Exercise passage:
- - - - -
Insect Bites and Stings

In the United States, ants sting 9.3 million people each year. Wasps, bees and spiders account for more than a million stings and bites annually. Sometimes that pesky mosquito bite needs nothing more than a little hydrocortisone cream and time to heal. But occasionally, it’s not so simple.

While most bug bites and stings are harmless, some can be dangerous if we don’t treat them properly – especially if you have an undiagnosed allergy to a particular venom, or if the bug is a disease carrier. According to the Center for Disease Control, insect bites (including spider bites) accounted for 36,100 non-fatal injuries and illnesses involving time away from work between 1992 and 1997. That’s more than 7,000 cases per year, and there is no indication that the number has decreased since that time.

In extreme cases, a reaction to a bite or sting can cause a trip to a hospital emergency room. Dr. Margaret Parsons, dermatologist and associate clinical professor of dermatology at the University of California, Davis, advises people to go to the emergency room after being stung or bitten if they experience the sensation that the throat is closing, chest pain, a persistent racing heartbeat, dizziness or vomiting.

According to the American Academy of Dermatology, the most common bites and stings in the United States come from mosquitoes, fleas, spiders, bees, wasps, hornets, biting flies, mites, ticks, fire ants and bedbugs. Tick bites have the potential to carry Lyme disease. Spider bites can cause serious, localized skin destruction, depending on the species. Several mosquito species carry and transmit the West Nile virus. West Nile is tricky since between 70 and 80 percent of people don’t exhibit symptoms once they’re infected. But in severe cases, patients will typically experience headaches, body aches, joint pain, vomiting, diarrhea and/or rash. Hospitalization to provide fluids intravenously and pain medication may be necessary in these cases.
- - - - -
Data section:

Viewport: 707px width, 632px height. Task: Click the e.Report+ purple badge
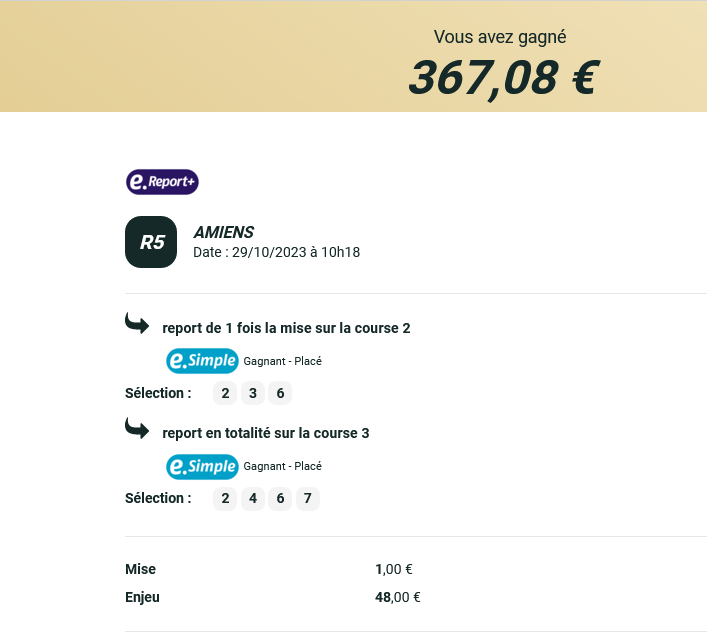click(x=162, y=182)
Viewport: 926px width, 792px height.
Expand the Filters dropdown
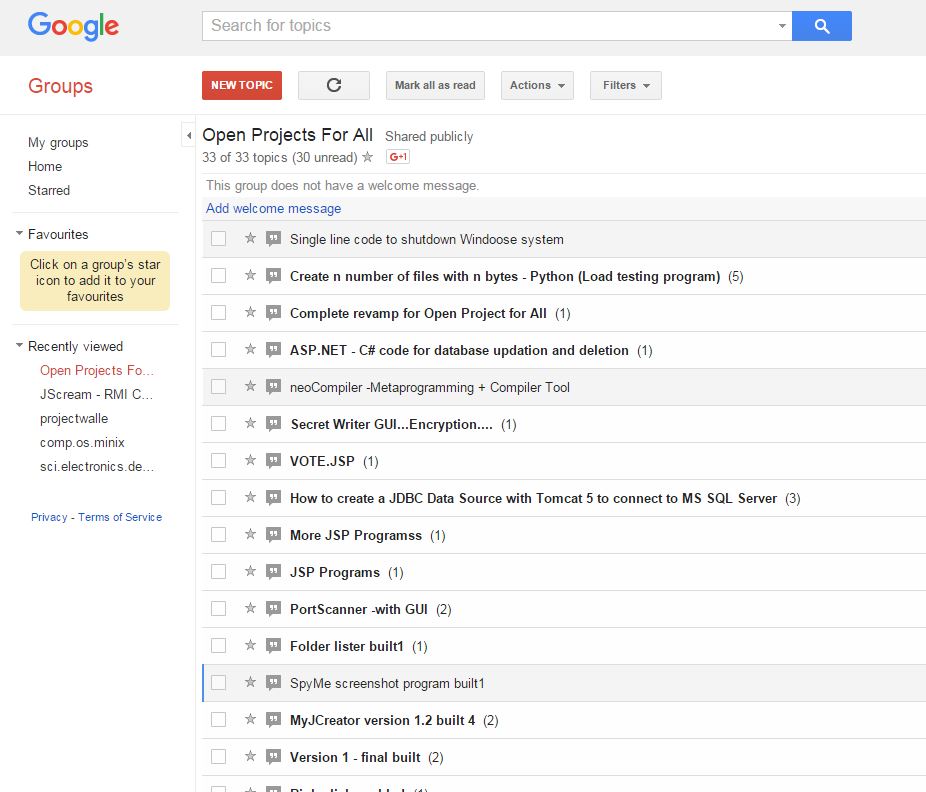coord(625,86)
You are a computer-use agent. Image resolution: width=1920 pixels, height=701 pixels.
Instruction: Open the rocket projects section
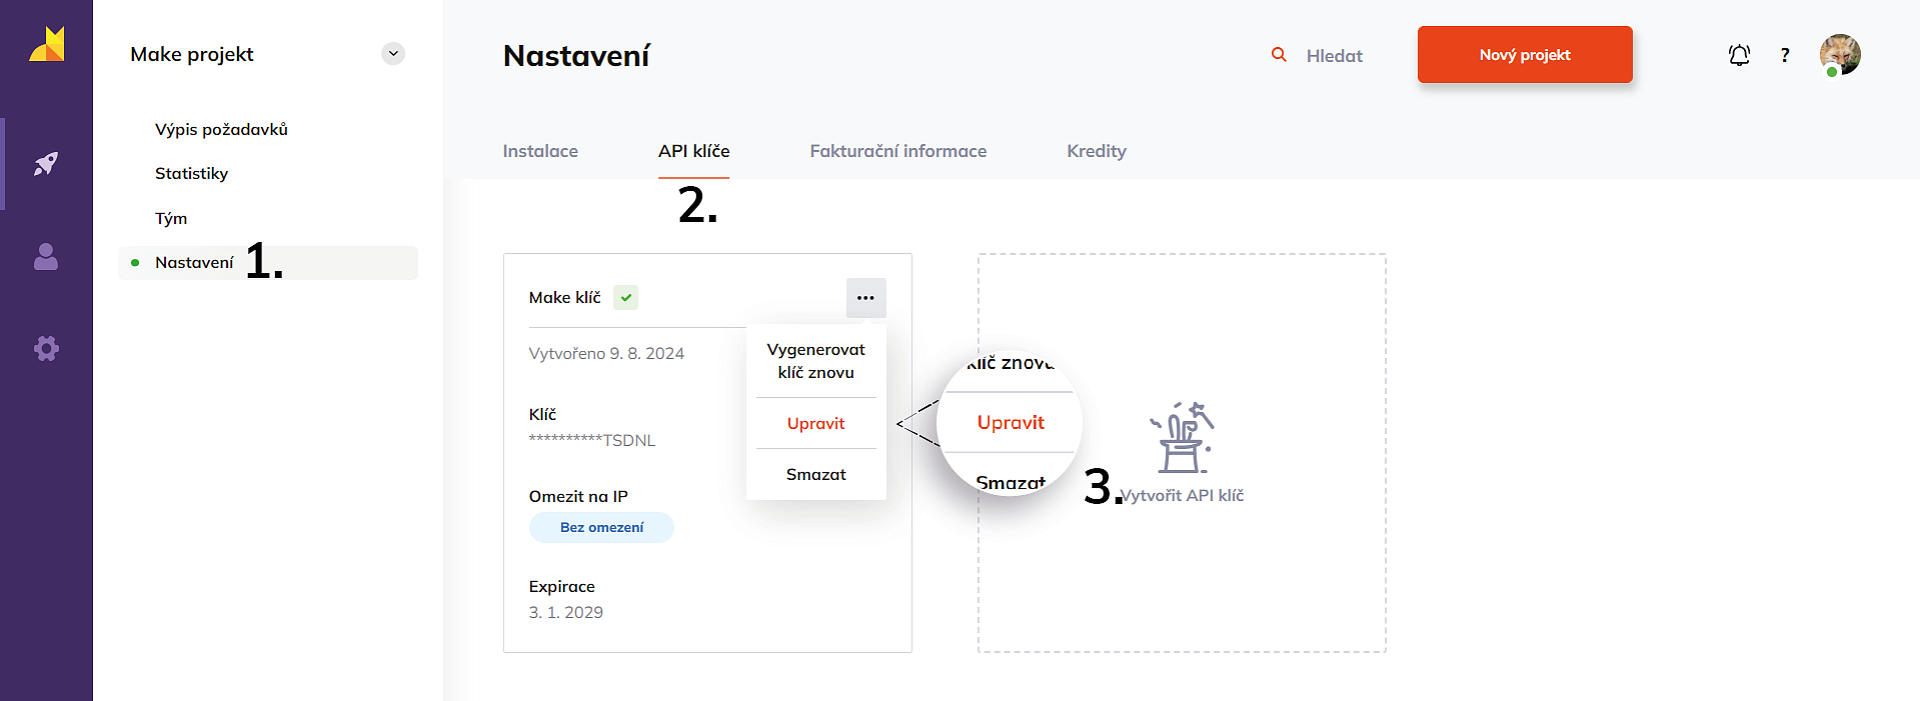(46, 164)
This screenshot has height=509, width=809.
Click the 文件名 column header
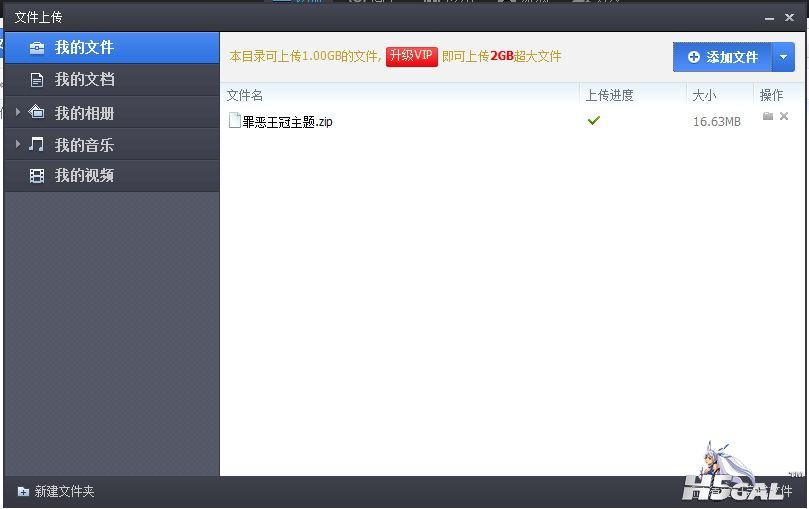pyautogui.click(x=245, y=95)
- - - - -
Exercise brief: Carry on the text about insect bites and stings from the point where it stops. The material has nothing to do with the insect bites text.

Output of the exercise:
Types of insect bite and sting reactions include:


Within minutes of a bite or sting, localized inflammation occurs. With bee and wasp stings, pain may range from mild to severe. In some cases, swelling can last from 48 hours to one week.

Toxic Systemic

Caused by venom injections, this reaction can be difficult to distinguish from systemic allergic reactions because the signs and symptoms are similar.

Systemic Allergic

This Type I hypersensitivity causes an immediate and obvious reaction resulting in skin hives or deep tissue swelling.


This Type III hypersensitivity has a delayed reaction that can lead to serum sickness, which typically occurs days or weeks after the sting or bite. Serum sickness can cause inflammation of different organ systems, affecting the blood vessels, nerves, brain or kidneys. It can also cause clotting abnormalities.

Fall is an active time for stinging insects and spiders. Take precautions to prevent bites and stings:

  • Avoid scented insect repellents and other products with sweet fragrances;
  • Avoid bright-colored clothes;
  • Tuck in your shirt and pant cuffs;
  • Wear long-sleeved shirts; and
  • Cover all drinks and containers.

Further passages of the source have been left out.